What to work on: Report back every line in the data that includes the string "computer".

#### Stored data

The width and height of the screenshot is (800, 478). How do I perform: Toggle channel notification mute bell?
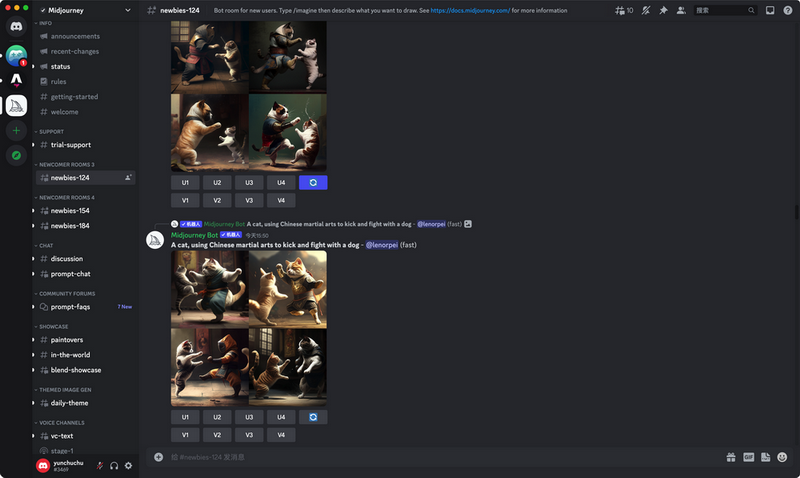646,10
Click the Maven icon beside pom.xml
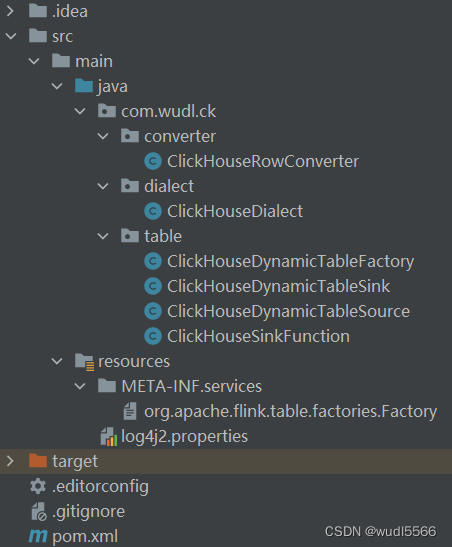 (38, 536)
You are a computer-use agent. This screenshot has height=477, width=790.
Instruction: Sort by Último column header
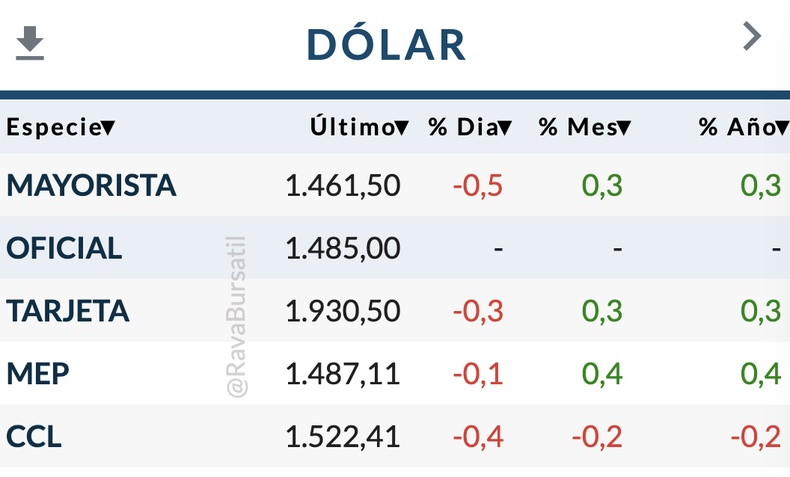[358, 127]
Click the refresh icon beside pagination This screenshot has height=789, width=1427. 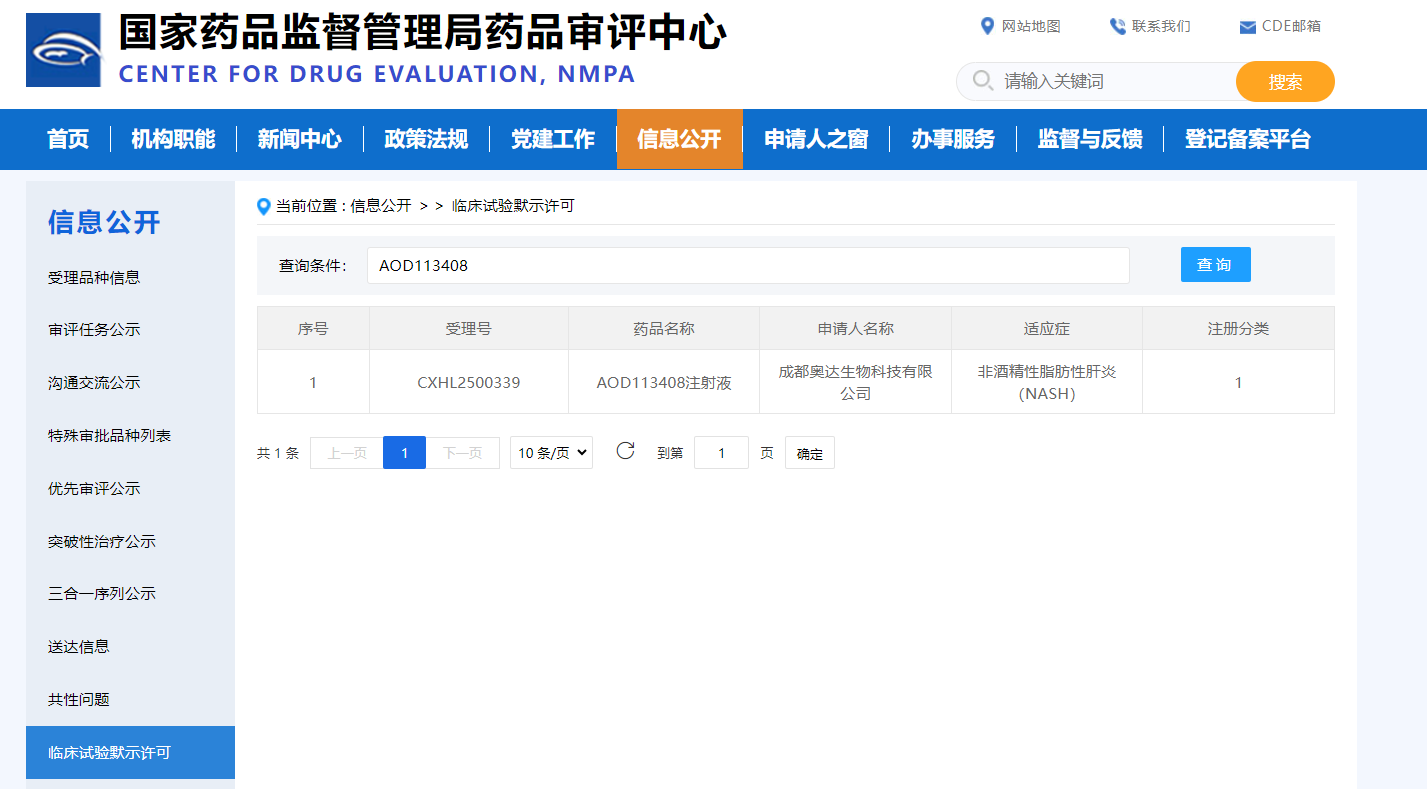tap(625, 451)
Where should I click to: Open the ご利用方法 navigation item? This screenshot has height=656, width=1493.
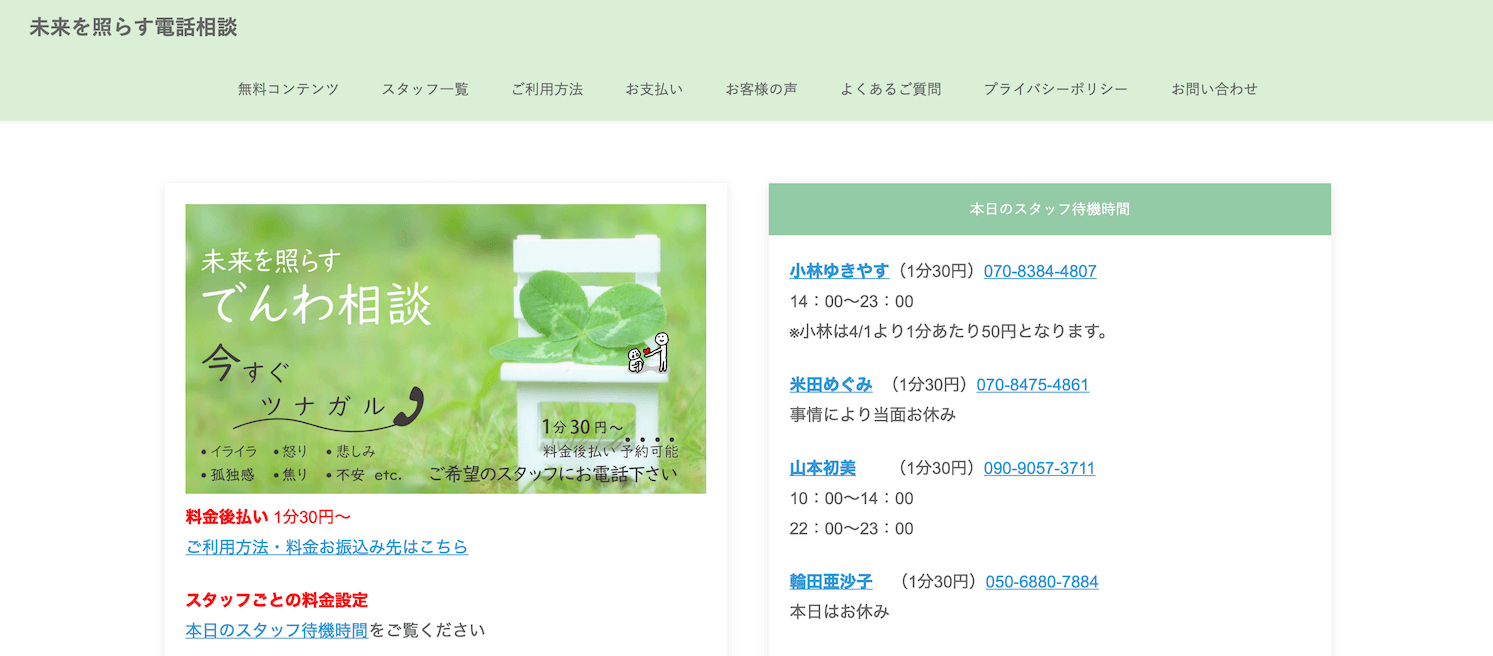coord(547,89)
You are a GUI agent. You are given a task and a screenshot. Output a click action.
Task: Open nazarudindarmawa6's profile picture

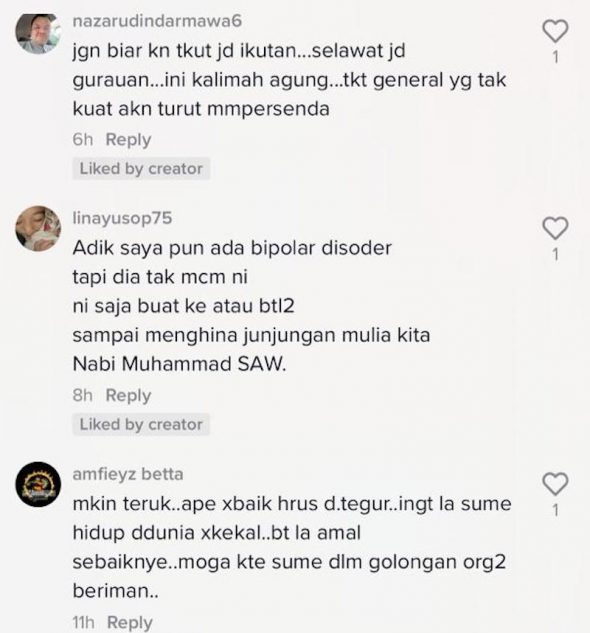pos(38,32)
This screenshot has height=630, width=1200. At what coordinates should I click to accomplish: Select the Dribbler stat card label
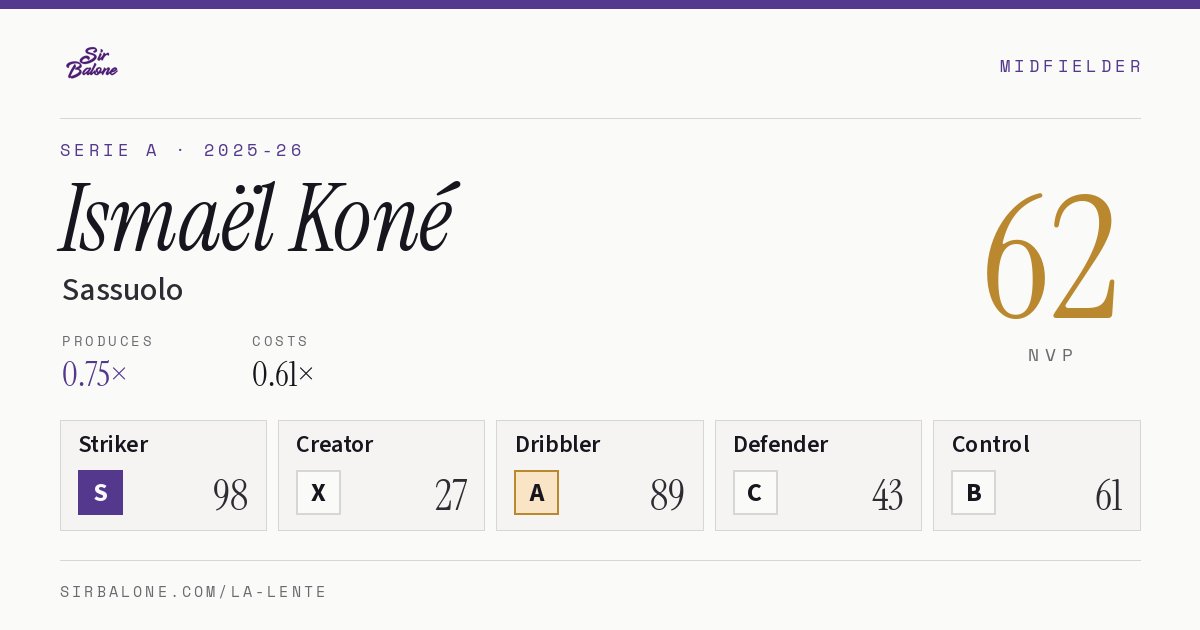click(557, 444)
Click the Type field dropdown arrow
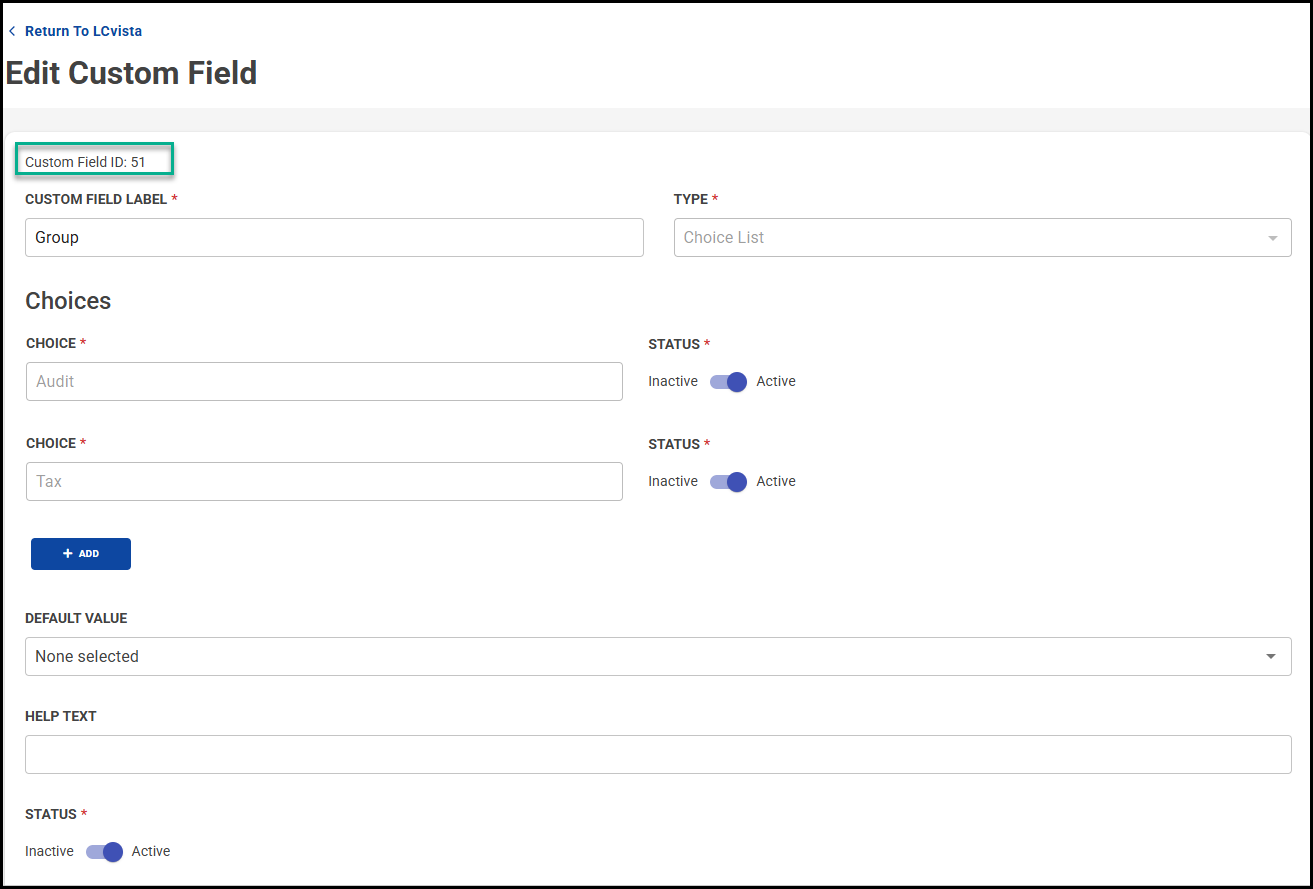 tap(1272, 238)
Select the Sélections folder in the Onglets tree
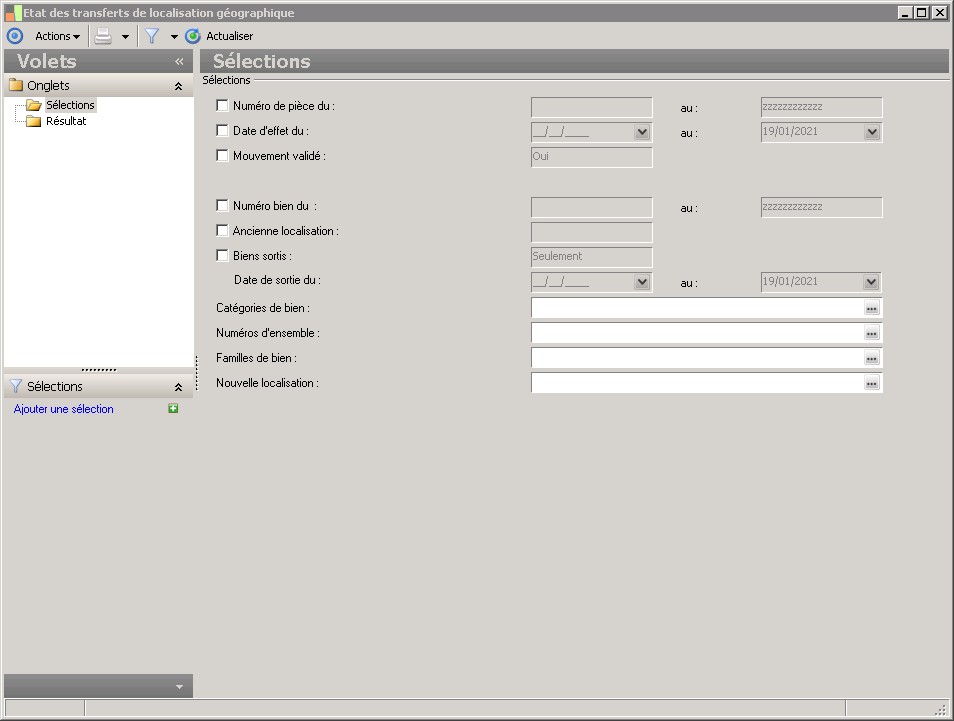The height and width of the screenshot is (721, 954). coord(69,105)
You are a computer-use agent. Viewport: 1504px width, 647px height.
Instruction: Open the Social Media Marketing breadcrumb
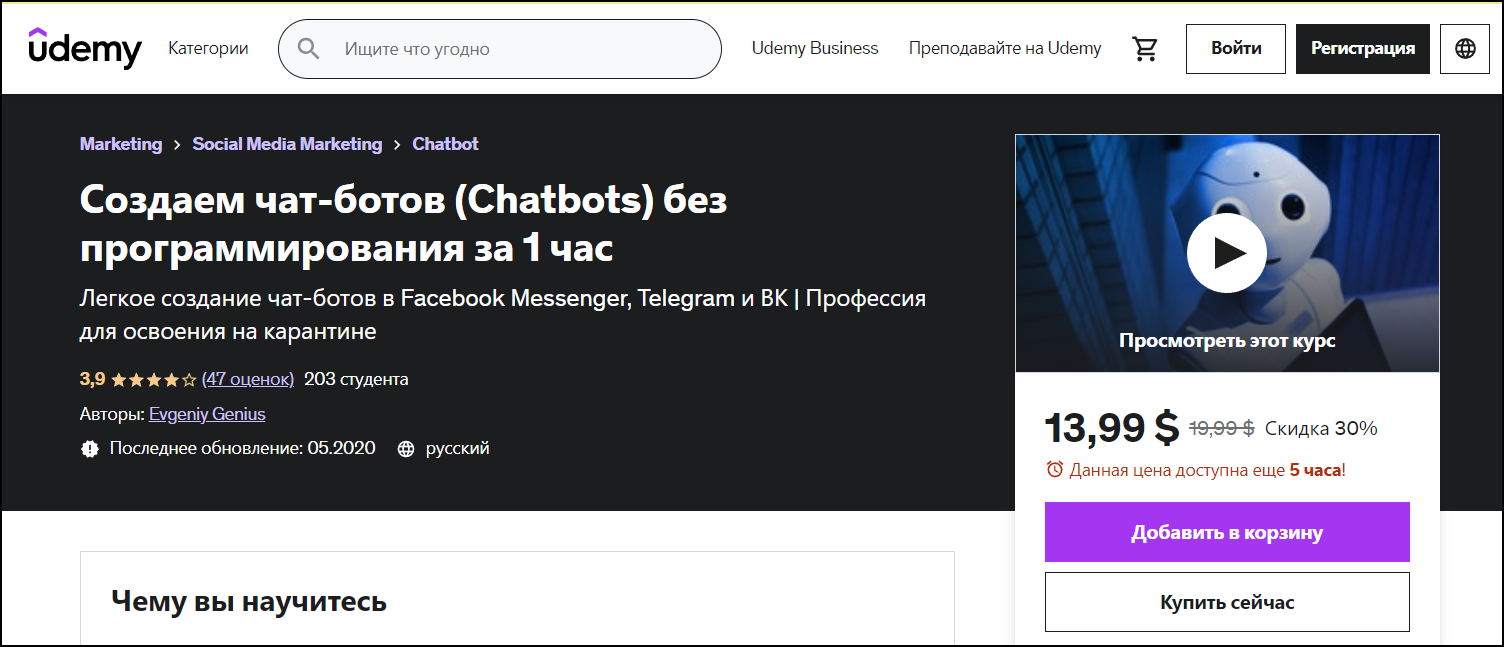click(x=287, y=144)
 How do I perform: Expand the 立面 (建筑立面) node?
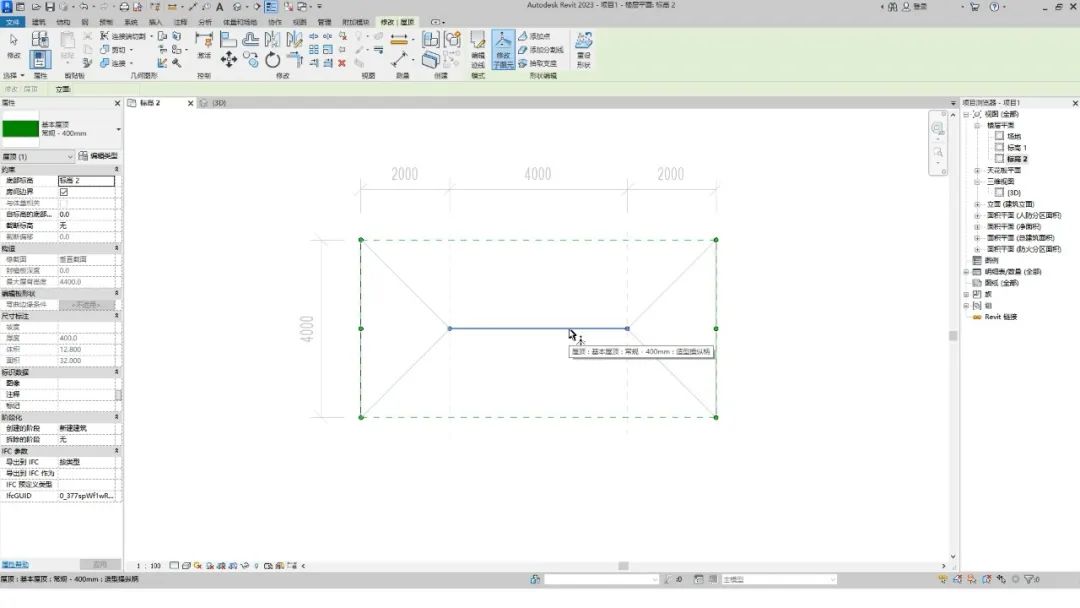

########

Expected output:
You are a computer-use agent. This screenshot has height=477, width=790.
You are a computer-use agent. Viewport: 1504px width, 647px height.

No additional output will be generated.